**任务内容:**
把下面所有记录逐行照原样重新输入一遍，不得改动任何字符。

====== 任务输入 ======

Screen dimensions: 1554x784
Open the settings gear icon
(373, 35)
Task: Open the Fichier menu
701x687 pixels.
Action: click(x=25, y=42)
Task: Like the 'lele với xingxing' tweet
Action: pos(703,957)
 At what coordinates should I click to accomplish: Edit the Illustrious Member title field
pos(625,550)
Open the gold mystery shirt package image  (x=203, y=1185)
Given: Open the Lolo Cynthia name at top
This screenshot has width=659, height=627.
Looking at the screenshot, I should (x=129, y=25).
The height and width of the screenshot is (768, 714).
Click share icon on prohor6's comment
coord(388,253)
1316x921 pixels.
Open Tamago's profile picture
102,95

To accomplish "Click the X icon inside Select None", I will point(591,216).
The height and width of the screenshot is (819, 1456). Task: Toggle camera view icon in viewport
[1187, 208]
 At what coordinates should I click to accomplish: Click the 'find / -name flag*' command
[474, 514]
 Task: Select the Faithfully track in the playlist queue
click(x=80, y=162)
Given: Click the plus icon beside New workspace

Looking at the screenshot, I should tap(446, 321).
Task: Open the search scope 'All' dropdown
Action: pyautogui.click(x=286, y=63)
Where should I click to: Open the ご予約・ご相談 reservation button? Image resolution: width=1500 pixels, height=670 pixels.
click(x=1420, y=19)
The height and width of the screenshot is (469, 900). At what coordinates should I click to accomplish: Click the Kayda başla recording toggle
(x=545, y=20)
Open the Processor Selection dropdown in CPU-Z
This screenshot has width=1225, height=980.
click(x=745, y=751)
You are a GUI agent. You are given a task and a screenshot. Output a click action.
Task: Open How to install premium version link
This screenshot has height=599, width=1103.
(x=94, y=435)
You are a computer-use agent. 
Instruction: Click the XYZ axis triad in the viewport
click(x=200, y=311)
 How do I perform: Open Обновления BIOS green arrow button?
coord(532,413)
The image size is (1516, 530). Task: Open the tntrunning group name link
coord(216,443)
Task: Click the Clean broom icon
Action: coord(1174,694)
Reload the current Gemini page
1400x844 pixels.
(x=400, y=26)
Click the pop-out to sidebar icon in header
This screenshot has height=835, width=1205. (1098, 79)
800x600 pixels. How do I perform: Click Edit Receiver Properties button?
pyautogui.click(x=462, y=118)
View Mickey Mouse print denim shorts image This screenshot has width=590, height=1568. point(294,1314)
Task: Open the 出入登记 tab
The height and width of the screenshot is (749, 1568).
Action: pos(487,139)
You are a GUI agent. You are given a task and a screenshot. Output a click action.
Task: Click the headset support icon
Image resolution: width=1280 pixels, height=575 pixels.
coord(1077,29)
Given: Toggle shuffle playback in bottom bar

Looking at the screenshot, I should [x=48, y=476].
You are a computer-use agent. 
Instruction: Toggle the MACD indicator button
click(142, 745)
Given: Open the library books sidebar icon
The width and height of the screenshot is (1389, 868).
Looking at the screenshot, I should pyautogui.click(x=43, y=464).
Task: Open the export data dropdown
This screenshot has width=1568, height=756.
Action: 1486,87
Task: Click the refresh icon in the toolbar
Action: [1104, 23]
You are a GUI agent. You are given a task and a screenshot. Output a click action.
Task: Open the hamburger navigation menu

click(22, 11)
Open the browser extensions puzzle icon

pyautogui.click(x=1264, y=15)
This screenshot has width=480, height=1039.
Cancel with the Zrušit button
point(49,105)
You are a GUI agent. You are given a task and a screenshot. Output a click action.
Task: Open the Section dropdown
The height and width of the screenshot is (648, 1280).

======

**最终结果:**
Screen dimensions: 1554x784
Open the settings gear icon
(373, 35)
Task: Open the Fichier menu
701x687 pixels.
Action: click(x=25, y=42)
Task: Like the 'lele với xingxing' tweet
Action: pos(703,957)
 At what coordinates should I click to accomplish: Edit the Illustrious Member title field
pos(625,550)
Open the gold mystery shirt package image  (x=203, y=1185)
Given: Open the Lolo Cynthia name at top
This screenshot has width=659, height=627.
Looking at the screenshot, I should (x=129, y=25).
The height and width of the screenshot is (768, 714).
Click share icon on prohor6's comment
coord(388,253)
1316x921 pixels.
Open Tamago's profile picture
102,95

To accomplish "Click the X icon inside Select None", I will point(591,216).
The height and width of the screenshot is (819, 1456). Task: Toggle camera view icon in viewport
[1187, 208]
 At what coordinates should I click to accomplish: Click the 'find / -name flag*' command
[474, 514]
 Task: Select the Faithfully track in the playlist queue
click(x=80, y=162)
Given: Click the plus icon beside New workspace

Looking at the screenshot, I should tap(446, 321).
Task: Open the search scope 'All' dropdown
Action: pyautogui.click(x=286, y=63)
Where should I click to: Open the ご予約・ご相談 reservation button? Image resolution: width=1500 pixels, height=670 pixels.
click(x=1420, y=19)
The height and width of the screenshot is (469, 900). At what coordinates should I click to accomplish: Click the Kayda başla recording toggle
(x=545, y=20)
Open the Processor Selection dropdown in CPU-Z
This screenshot has width=1225, height=980.
click(x=745, y=751)
You are a GUI agent. You are given a task and a screenshot. Output a click action.
Task: Open How to install premium version link
This screenshot has height=599, width=1103.
(x=94, y=435)
You are a computer-use agent. 
Instruction: Click the XYZ axis triad in the viewport
click(x=200, y=311)
 How do I perform: Open Обновления BIOS green arrow button?
coord(532,413)
The image size is (1516, 530). Task: Open the tntrunning group name link
coord(216,443)
Task: Click the Clean broom icon
Action: coord(1174,694)
Reload the current Gemini page
1400x844 pixels.
(x=400, y=26)
Click the pop-out to sidebar icon in header
This screenshot has height=835, width=1205. (1098, 79)
800x600 pixels. How do I perform: Click Edit Receiver Properties button?
pyautogui.click(x=462, y=118)
View Mickey Mouse print denim shorts image This screenshot has width=590, height=1568. point(294,1314)
Task: Open the 出入登记 tab
The height and width of the screenshot is (749, 1568).
Action: pos(487,139)
You are a GUI agent. You are given a task and a screenshot. Output a click action.
Task: Click the headset support icon
Image resolution: width=1280 pixels, height=575 pixels.
coord(1077,29)
Given: Toggle shuffle playback in bottom bar

Looking at the screenshot, I should [x=48, y=476].
You are a computer-use agent. 
Instruction: Toggle the MACD indicator button
click(142, 745)
Given: Open the library books sidebar icon
The width and height of the screenshot is (1389, 868).
Looking at the screenshot, I should pyautogui.click(x=43, y=464).
Task: Open the export data dropdown
This screenshot has width=1568, height=756.
Action: 1486,87
Task: Click the refresh icon in the toolbar
Action: [1104, 23]
You are a GUI agent. You are given a task and a screenshot. Output a click action.
Task: Open the hamburger navigation menu

click(22, 11)
Open the browser extensions puzzle icon

pyautogui.click(x=1264, y=15)
This screenshot has width=480, height=1039.
Cancel with the Zrušit button
point(49,105)
You are a GUI agent. You are given a task and a screenshot. Output a click action.
Task: Open the Section dropdown
The height and width of the screenshot is (648, 1280).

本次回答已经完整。